### DATA EXCERPTS
***
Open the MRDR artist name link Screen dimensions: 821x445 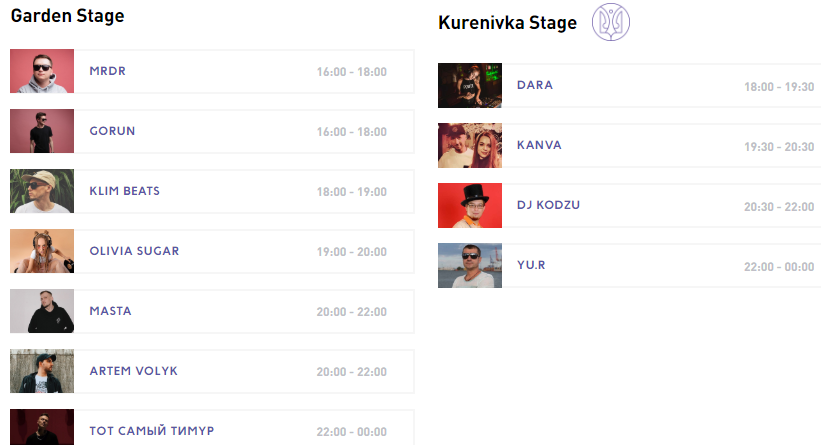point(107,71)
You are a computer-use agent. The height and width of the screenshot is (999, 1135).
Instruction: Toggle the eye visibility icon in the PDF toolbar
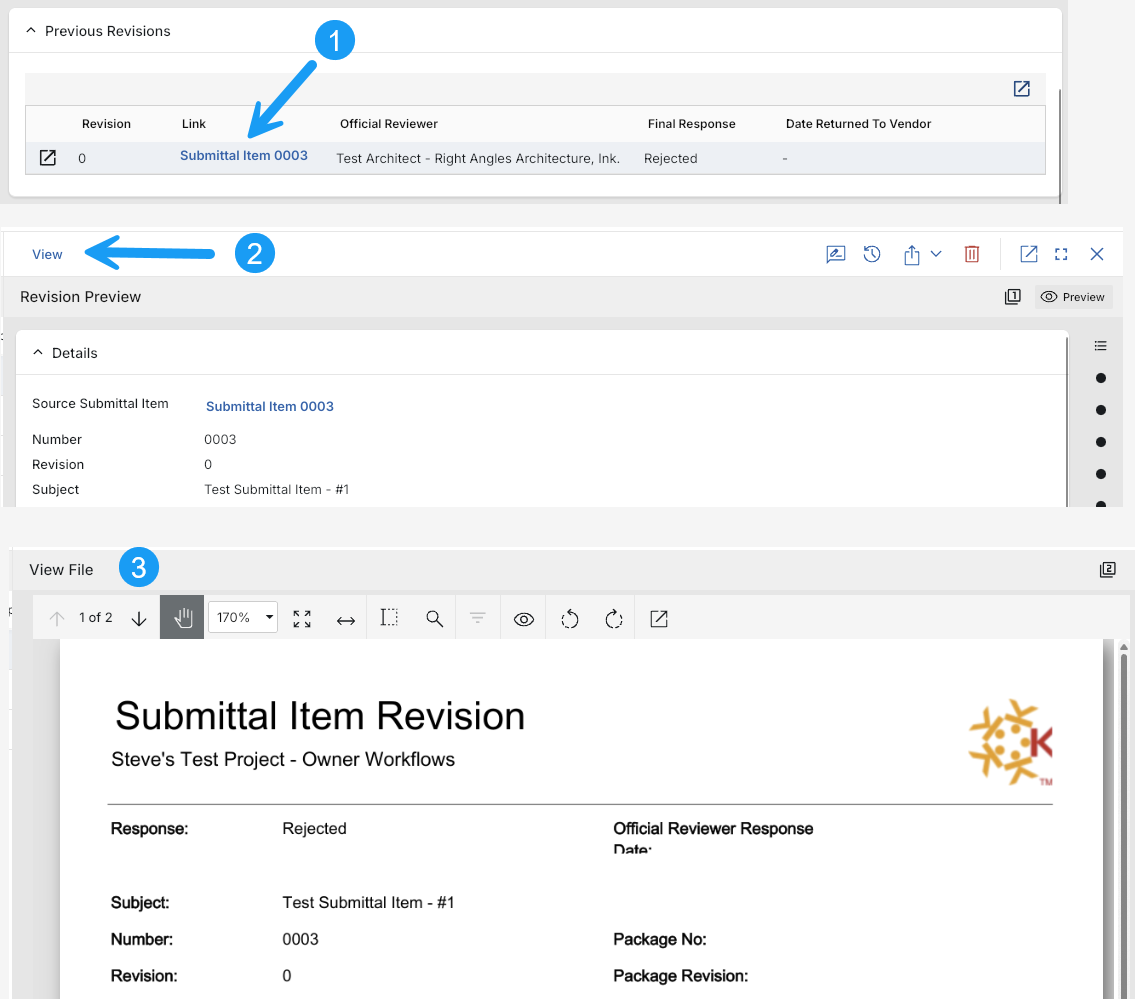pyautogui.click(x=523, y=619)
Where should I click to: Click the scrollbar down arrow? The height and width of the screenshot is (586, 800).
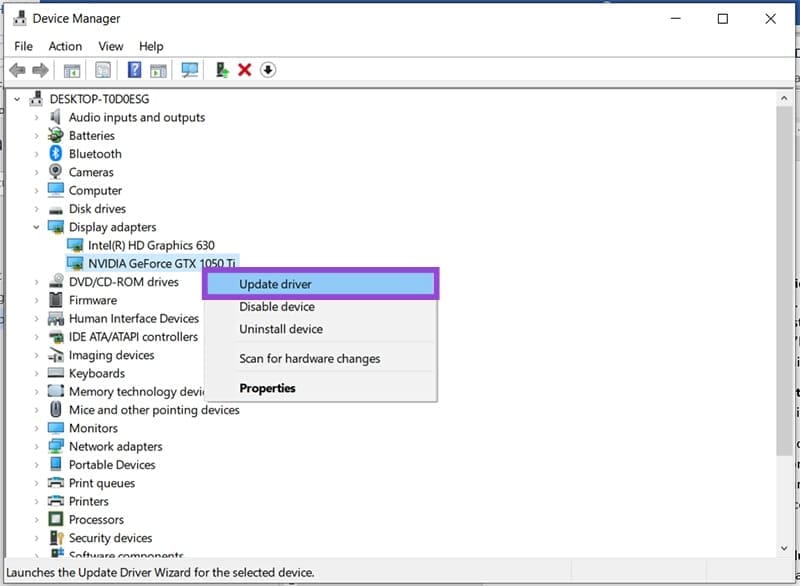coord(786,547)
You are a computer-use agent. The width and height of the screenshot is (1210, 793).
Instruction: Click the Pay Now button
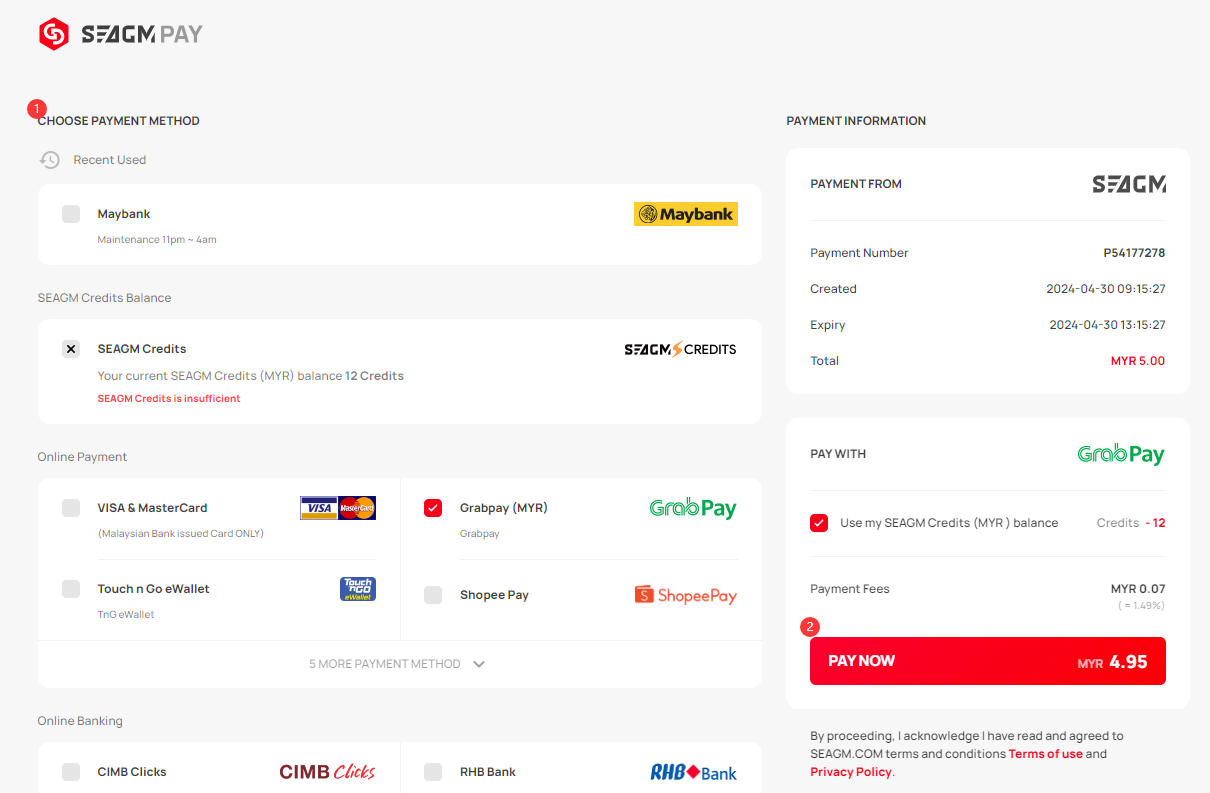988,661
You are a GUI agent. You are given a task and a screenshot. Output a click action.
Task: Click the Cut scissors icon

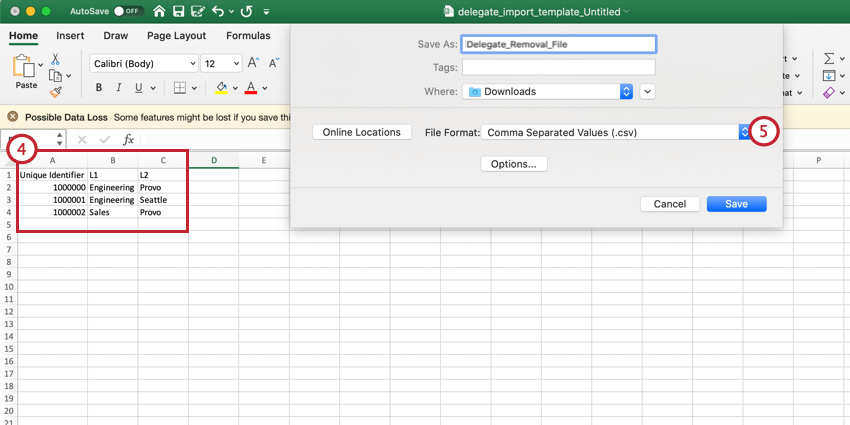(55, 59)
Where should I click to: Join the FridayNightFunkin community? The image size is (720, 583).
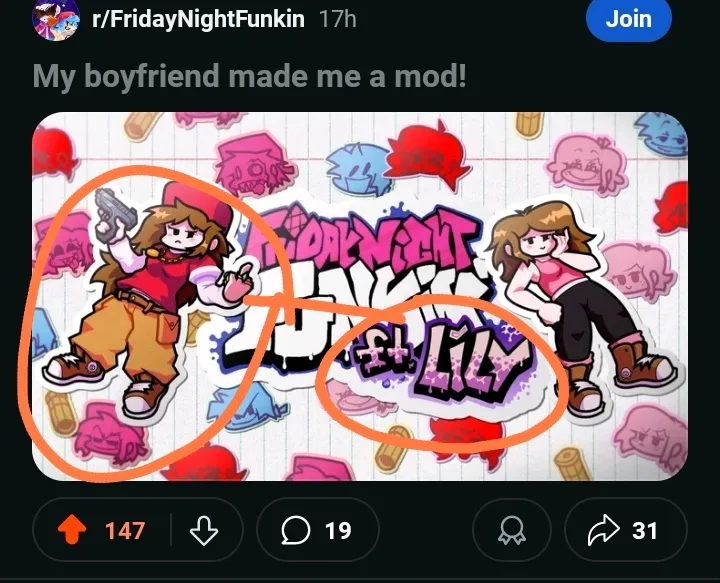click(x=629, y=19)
***
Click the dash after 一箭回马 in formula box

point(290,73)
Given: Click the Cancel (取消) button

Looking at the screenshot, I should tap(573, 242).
***
### WORK TASK
Read the listing. Copy each line that has the word "computer" in it.

### RESULT
You are a computer-use agent. The height and width of the screenshot is (999, 1135).
You are a computer-use agent. The width and height of the screenshot is (1210, 793).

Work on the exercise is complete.